Roots

 Sequined flamingoes and pale cherry lipstick on sandy skin freshly cut hair light as feathers against the cheeks. Loafers and an engagement ring sit across from me on the bus. Like the community garden across the street, so close but an odyssey away. Joining that community garden will mean that I have reached a certain time in my life. 

But maybe you should live the life you want now. Right? Despite the fact that you feel like an apple in July: too bitter to eat. Or the ocean: salty as fuck. Unready and unstable. Maybe the story happens out of order. No one says you can't live your utopia. Unless it's against the law. But lots of people live around the law. Like the guy who smokes a fatty on Saturday mornings right outside my window so I have to leave to not get contact high. Or is it too late?

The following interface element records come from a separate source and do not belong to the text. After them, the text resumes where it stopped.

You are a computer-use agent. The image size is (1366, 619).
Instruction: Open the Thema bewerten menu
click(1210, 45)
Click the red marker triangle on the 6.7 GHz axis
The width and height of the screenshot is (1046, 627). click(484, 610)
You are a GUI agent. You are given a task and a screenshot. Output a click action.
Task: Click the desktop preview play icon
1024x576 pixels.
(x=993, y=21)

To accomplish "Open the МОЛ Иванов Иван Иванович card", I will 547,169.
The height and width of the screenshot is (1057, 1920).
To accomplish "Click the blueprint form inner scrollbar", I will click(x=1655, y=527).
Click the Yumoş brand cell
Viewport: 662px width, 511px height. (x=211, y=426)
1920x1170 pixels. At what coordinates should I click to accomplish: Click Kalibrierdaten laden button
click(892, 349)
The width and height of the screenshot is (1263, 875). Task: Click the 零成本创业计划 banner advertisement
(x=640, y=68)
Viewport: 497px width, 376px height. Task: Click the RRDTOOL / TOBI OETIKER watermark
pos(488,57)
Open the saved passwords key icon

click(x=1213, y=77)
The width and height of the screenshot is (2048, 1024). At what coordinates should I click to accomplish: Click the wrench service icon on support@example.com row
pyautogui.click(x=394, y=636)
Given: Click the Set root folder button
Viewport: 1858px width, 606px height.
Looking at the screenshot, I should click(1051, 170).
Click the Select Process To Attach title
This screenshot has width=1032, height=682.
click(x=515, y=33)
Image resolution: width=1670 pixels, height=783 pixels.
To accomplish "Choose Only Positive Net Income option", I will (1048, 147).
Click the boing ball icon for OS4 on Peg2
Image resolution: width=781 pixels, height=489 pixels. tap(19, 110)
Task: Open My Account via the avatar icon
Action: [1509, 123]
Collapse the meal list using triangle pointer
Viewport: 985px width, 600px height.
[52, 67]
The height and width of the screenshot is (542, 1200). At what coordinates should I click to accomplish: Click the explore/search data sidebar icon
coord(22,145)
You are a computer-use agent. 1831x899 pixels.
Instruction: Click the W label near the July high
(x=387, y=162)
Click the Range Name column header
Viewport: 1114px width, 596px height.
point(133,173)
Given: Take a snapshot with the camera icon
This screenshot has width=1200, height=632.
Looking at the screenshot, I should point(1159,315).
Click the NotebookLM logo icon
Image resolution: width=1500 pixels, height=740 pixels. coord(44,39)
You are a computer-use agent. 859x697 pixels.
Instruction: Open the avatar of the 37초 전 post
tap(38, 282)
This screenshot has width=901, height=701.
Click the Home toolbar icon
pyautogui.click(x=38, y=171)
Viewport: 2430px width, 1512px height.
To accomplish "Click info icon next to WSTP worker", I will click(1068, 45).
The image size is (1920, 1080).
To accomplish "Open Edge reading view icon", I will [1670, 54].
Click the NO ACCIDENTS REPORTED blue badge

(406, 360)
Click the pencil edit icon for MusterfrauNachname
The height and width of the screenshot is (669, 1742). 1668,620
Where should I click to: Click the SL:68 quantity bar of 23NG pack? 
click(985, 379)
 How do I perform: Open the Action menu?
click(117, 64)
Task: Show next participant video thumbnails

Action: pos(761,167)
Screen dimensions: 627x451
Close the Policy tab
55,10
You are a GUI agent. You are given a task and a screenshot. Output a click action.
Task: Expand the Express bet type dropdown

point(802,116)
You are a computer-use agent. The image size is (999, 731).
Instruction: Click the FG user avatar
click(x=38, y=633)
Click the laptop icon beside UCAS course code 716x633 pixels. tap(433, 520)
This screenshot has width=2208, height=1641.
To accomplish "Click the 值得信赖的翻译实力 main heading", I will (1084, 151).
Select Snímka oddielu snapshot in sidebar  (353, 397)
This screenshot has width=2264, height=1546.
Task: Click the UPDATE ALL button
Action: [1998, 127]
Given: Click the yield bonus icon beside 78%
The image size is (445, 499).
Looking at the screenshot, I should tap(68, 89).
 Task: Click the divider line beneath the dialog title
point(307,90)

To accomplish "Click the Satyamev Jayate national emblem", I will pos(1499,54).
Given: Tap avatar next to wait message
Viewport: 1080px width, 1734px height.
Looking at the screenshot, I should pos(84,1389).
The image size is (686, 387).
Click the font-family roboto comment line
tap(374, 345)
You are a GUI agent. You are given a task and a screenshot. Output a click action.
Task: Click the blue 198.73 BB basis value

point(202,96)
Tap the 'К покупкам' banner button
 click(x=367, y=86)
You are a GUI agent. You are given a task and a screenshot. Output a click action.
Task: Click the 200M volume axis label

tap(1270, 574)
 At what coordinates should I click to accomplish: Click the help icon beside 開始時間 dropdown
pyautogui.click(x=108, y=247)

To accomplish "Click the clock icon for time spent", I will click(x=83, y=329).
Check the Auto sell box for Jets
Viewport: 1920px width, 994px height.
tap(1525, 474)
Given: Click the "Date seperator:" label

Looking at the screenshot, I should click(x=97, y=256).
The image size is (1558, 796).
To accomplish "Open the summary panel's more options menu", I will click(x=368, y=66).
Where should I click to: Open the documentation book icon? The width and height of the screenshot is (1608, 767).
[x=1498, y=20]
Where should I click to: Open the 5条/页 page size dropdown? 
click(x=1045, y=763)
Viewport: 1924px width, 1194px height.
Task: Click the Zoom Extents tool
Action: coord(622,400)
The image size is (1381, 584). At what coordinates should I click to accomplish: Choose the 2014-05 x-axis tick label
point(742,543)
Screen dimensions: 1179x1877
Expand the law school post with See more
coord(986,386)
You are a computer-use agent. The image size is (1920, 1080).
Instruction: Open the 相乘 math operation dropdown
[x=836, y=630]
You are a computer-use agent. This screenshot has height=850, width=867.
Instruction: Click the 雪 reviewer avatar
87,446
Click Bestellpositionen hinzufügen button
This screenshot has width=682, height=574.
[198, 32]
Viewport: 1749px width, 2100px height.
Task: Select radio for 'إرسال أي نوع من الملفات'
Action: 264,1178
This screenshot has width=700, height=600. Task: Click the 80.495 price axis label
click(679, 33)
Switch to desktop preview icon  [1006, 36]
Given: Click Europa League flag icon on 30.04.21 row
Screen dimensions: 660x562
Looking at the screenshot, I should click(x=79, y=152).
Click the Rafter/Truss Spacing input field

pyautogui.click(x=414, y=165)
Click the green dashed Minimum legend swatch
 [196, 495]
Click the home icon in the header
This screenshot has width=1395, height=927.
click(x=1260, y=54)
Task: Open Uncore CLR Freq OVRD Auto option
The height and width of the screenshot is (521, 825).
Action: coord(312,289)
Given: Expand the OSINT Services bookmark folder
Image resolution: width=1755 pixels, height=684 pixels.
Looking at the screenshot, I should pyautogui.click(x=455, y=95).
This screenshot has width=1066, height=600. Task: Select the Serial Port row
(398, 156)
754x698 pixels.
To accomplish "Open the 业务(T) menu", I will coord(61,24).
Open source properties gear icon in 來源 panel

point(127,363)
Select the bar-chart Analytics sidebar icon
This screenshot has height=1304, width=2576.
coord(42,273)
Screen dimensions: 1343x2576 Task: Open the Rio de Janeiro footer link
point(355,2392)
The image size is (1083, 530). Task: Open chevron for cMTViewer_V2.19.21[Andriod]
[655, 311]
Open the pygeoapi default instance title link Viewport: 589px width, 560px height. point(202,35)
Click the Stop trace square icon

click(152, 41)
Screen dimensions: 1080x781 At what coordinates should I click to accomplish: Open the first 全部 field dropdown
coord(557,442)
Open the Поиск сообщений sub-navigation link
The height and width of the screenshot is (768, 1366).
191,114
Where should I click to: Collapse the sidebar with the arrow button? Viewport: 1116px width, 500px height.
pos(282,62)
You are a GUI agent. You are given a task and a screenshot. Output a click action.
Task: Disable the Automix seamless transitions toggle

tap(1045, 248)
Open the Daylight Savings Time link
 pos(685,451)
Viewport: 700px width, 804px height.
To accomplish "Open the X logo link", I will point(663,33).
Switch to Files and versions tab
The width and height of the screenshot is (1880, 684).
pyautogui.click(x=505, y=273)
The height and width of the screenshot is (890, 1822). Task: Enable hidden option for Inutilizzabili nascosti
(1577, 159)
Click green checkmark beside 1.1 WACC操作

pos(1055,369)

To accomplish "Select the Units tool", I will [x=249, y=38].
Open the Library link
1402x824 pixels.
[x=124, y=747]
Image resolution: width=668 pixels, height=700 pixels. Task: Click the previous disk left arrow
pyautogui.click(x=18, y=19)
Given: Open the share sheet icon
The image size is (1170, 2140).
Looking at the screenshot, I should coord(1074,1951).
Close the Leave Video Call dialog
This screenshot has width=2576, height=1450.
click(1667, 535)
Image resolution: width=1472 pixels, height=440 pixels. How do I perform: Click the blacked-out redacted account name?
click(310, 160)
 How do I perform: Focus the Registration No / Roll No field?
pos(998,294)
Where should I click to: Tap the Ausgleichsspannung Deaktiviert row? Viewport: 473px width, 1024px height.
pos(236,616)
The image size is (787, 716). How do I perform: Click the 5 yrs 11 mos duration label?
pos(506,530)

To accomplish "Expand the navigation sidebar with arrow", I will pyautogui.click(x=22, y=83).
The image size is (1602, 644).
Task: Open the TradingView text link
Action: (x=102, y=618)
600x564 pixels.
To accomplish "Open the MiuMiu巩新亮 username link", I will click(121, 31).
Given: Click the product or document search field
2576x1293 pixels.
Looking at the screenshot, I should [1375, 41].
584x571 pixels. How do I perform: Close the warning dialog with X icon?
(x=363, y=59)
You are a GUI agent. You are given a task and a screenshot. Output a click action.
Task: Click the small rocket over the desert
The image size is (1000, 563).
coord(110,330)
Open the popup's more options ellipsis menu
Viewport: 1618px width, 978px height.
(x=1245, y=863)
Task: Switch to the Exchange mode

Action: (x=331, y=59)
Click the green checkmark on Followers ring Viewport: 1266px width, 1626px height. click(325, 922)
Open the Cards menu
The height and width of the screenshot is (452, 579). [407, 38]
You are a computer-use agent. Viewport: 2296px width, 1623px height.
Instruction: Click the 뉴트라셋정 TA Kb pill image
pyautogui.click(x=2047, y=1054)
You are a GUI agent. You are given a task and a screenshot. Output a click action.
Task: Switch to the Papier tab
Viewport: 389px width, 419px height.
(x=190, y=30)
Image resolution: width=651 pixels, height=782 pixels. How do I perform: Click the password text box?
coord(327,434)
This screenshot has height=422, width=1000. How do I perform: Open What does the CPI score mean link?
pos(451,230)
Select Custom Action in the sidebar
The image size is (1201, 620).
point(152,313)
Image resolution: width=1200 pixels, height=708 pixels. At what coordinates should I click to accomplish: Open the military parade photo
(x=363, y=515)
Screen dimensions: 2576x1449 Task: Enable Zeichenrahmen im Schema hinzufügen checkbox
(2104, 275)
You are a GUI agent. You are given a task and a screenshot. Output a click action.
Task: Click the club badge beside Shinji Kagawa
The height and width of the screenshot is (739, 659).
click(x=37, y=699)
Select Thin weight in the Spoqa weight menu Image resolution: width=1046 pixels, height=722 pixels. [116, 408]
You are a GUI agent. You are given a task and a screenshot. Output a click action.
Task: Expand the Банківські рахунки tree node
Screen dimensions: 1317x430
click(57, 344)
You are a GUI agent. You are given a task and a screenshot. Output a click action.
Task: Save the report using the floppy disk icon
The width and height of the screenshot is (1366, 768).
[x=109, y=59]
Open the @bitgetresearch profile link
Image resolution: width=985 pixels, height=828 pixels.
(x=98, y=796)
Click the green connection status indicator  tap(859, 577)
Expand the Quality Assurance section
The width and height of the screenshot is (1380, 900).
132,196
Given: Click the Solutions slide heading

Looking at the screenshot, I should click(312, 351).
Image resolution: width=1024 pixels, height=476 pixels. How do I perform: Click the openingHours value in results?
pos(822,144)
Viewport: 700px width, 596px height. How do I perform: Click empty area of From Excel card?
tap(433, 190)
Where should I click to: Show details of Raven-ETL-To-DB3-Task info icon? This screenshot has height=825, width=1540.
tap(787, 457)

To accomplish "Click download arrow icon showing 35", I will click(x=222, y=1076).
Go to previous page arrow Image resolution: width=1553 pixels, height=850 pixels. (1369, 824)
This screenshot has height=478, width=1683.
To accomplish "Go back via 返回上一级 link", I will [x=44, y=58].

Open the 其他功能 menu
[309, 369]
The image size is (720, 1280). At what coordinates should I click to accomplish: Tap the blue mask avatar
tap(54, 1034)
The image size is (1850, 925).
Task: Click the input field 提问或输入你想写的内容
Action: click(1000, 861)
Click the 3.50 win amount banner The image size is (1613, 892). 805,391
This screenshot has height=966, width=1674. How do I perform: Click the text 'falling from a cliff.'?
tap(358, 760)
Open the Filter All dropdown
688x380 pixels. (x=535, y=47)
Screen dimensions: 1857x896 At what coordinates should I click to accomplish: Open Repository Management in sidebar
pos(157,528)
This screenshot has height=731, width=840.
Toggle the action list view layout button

He's living how he wants. Or needs for that matter, which might be interchangeable.

Have you built up walls? Can someone please tear them down? I don't want to have to do it for myself. But that's what Joseph Campbell was  saying: "You need to save yourself and in saving yourself you save the world." The work is yours. 

Yes. I believe it. Things are getting better quietly. Healing underneath. It necessarily must heal beneath the storms. Quiet actions, slow as growing roots all white and pale in wet brown dirt. If we can just poke our heads up into the air, we might find those small tendrils might be just enough.